Characterization of Alkali-Treated Banana Fiber and its Effects as Web Reinforcement on the Axial Load Capacity of Concrete

Abstract:

The Philippines is an agricultural country due to its location in the tropics. Because of this nature, the agriculture sector tends to produce a huge amount of waste that if not disposed properly could pose a threat to the society and to the environment. Studies have been performed on the possibilities of incorporating agricultural wastes to various construction materials as a form of waste diversion. In order to address the problem with agricultural wastes as well as to improve the property of construction materials, a study on alkali-treated banana fiber as web reinforcement in concrete was done. In this study, a characterization of alkali-treated banana fiber was done in order to assess the characteristics of a possible reinforcement for concrete by tensile strength test on the fiber. The applicability of the treated fiber was then examined as a web reinforcement in concrete in terms of its load capacity.
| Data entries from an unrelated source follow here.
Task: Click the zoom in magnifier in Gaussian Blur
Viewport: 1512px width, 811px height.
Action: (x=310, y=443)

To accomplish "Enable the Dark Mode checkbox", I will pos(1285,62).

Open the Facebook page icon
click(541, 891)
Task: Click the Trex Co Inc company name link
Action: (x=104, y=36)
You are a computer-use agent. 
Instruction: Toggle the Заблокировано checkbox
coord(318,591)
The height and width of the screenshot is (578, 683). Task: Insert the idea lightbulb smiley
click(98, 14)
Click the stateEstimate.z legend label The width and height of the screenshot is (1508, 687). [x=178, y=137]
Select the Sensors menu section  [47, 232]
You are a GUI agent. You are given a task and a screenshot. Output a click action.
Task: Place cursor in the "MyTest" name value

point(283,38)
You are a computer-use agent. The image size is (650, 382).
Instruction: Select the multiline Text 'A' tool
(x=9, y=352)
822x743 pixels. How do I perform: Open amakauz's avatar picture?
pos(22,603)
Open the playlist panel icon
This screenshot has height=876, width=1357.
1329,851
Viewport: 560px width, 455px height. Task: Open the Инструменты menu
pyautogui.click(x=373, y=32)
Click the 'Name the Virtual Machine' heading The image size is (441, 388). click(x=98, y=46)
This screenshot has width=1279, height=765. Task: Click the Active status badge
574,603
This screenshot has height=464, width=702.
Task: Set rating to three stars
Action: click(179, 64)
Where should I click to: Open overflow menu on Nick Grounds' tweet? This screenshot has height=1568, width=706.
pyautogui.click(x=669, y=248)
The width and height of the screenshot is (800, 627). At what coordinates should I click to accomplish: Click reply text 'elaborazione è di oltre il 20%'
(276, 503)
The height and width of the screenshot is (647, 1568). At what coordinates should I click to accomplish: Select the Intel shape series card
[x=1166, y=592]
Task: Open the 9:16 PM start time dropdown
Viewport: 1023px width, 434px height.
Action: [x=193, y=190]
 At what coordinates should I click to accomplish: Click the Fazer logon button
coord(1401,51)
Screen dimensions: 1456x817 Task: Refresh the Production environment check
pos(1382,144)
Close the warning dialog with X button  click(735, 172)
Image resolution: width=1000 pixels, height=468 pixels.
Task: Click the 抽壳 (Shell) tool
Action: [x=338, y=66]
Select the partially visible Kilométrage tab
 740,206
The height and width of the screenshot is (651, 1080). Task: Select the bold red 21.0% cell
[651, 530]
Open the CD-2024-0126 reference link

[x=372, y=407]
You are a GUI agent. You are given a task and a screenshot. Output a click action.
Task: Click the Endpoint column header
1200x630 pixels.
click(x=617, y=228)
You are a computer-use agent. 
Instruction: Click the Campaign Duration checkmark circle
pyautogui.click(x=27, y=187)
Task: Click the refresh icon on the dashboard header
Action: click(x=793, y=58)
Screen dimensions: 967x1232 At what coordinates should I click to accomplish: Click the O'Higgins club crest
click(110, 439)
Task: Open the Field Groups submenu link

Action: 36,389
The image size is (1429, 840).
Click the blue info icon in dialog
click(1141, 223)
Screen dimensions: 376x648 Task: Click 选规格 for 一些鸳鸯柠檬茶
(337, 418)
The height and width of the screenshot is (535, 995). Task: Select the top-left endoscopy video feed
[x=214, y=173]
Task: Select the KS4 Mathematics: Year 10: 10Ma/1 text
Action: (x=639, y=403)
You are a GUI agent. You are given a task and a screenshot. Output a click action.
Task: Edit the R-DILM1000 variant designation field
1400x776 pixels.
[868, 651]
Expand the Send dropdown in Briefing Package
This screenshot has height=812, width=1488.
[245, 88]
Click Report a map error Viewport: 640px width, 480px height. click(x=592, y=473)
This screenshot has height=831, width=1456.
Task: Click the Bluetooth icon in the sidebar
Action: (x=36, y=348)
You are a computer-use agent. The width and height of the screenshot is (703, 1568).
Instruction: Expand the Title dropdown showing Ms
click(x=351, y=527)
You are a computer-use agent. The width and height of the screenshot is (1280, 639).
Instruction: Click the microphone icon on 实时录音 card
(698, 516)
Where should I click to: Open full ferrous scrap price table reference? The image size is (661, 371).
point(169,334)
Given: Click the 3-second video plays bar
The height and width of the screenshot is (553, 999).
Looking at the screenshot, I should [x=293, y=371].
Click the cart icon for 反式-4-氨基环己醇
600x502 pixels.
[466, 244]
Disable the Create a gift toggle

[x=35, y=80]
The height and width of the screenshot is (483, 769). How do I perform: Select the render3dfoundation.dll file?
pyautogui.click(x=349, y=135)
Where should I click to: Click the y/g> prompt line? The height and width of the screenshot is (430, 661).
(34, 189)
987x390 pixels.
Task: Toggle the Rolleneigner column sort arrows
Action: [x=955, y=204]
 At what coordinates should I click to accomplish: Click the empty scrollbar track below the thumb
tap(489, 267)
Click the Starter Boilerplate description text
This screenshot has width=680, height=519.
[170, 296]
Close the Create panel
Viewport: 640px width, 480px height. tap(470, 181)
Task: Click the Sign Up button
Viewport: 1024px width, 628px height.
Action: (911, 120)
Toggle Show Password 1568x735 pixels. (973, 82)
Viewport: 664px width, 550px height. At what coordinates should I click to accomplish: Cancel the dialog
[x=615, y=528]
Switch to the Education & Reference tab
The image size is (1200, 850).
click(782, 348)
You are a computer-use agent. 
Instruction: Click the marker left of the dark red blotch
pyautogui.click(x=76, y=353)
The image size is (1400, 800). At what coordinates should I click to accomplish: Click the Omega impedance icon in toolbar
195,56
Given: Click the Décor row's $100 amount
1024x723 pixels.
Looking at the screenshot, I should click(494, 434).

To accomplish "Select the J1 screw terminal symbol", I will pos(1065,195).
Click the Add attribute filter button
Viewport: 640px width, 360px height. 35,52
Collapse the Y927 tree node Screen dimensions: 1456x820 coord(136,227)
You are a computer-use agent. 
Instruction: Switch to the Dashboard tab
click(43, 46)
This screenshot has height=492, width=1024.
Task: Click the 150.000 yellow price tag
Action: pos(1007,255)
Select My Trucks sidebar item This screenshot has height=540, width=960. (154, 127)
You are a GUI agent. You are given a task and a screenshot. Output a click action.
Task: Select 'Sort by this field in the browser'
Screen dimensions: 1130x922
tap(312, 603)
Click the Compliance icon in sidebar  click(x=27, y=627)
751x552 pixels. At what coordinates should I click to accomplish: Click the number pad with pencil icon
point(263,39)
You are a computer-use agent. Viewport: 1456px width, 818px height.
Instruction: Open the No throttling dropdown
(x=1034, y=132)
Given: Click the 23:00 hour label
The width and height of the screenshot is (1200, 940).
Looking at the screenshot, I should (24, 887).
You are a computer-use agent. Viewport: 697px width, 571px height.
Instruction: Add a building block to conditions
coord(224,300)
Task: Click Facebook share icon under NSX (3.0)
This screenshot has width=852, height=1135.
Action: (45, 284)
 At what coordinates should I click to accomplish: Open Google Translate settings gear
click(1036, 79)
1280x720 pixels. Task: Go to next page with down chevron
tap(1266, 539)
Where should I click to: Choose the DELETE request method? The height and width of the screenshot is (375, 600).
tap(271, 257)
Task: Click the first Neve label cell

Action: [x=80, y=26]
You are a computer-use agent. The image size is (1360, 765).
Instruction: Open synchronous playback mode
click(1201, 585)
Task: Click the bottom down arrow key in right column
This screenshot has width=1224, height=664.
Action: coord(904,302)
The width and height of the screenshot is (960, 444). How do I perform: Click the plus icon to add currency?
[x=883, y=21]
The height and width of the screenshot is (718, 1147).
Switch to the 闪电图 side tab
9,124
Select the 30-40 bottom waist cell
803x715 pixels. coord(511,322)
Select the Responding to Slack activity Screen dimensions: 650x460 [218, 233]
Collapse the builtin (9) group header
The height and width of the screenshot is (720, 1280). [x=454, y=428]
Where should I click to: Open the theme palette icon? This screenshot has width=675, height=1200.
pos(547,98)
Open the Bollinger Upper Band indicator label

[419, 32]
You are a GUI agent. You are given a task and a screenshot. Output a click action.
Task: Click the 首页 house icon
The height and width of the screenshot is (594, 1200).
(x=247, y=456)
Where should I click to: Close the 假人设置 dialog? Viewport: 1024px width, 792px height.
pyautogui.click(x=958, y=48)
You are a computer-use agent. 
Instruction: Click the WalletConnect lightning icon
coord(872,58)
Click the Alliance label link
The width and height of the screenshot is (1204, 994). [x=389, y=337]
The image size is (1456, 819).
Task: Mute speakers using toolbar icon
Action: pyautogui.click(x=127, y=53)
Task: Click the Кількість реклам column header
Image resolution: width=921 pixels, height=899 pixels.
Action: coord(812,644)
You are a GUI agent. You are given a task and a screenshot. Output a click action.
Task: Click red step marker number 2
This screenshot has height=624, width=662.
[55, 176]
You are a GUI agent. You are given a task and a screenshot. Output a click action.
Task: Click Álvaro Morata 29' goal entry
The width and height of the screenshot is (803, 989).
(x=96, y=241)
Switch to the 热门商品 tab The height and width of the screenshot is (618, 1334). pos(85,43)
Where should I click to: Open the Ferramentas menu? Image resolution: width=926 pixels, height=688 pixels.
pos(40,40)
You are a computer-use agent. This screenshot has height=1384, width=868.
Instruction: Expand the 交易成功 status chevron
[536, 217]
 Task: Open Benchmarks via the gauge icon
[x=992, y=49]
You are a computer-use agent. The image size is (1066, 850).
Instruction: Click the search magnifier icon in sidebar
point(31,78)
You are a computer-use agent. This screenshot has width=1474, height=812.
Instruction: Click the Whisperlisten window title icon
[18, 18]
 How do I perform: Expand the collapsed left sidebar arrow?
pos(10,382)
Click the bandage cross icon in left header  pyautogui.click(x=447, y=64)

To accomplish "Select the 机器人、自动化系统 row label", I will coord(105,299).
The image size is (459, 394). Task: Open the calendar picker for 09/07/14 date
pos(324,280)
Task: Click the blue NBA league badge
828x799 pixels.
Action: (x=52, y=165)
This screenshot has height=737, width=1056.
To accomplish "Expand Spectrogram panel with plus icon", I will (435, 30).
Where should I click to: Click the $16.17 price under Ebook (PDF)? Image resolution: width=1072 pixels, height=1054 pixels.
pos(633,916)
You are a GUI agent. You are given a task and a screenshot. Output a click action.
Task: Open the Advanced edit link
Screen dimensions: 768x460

The parametric study was conducted to investigate the effect on the compressive strength of varying bundle diameter (4 mm, 8 mm, 12 mm, 16 mm) while holding the spacing of mesh at 20 mm and also the effect of varying mesh spacing (10 mm, 15 mm, 20 mm and 25 mm) while holding the diameter at 16 mm. Test results show that the 4 mm diameter of treated banana fiber yielded the highest tensile strength at 314 N compared to only 197 N of the untreated banana fiber. The parametric study results the diameter of banana fiber indicate that the increase in diameter also results in the increase in load capacity. With respect to spacing, the smaller the value of spacing results in higher load capacity.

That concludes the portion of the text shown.